■ TASK BRIEF ■
Set down each record below exactly as it stands. Pictures are not part of the copy.

■ INPUT FOR THIS TASK ■
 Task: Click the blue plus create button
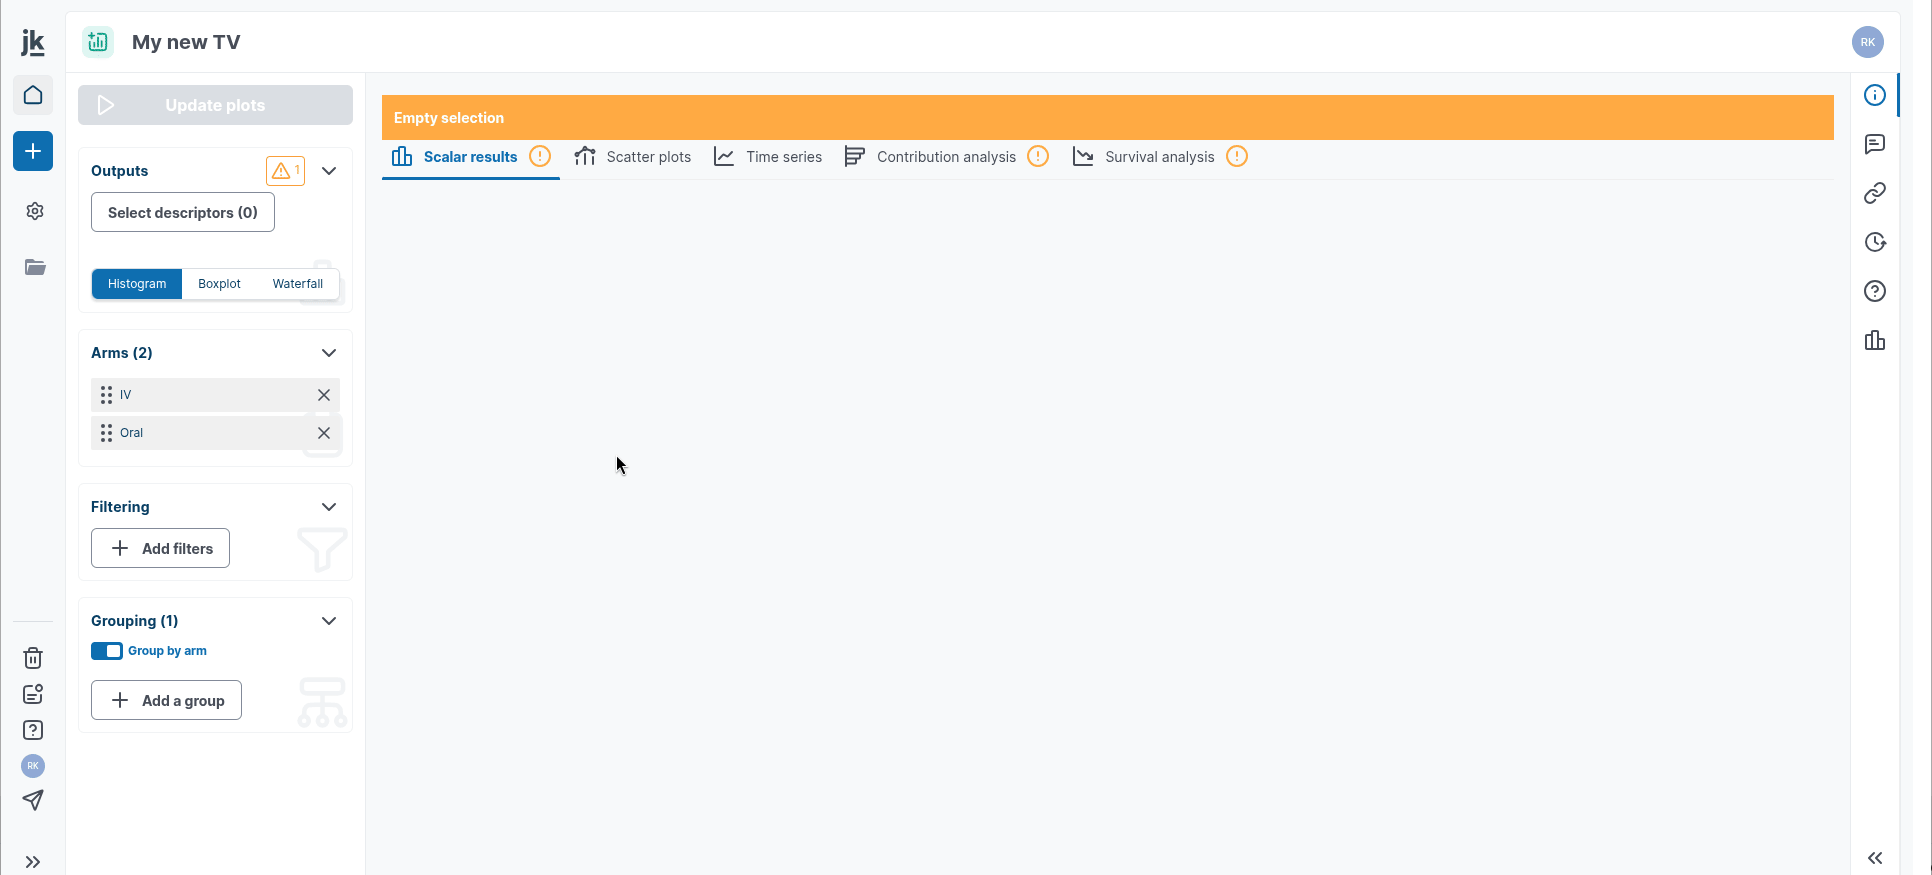click(x=33, y=151)
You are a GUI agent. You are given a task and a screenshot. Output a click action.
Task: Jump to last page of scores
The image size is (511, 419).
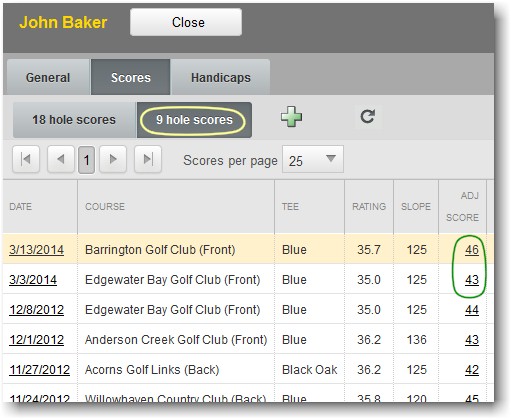pos(148,159)
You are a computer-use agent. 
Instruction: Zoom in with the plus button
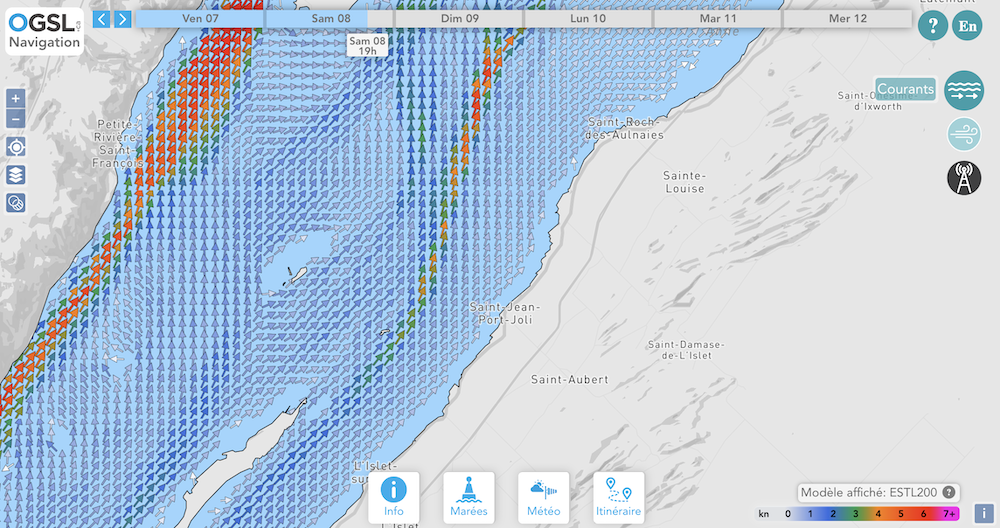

■ TASK RESULT ■
 Task: Click the blue plus create button
click(x=33, y=151)
You are a GUI agent. You are given a task and a screenshot. Output a click action.
Task: Jump to last page of scores
The image size is (511, 419).
pos(148,159)
You are a computer-use agent. 
Instruction: Zoom in with the plus button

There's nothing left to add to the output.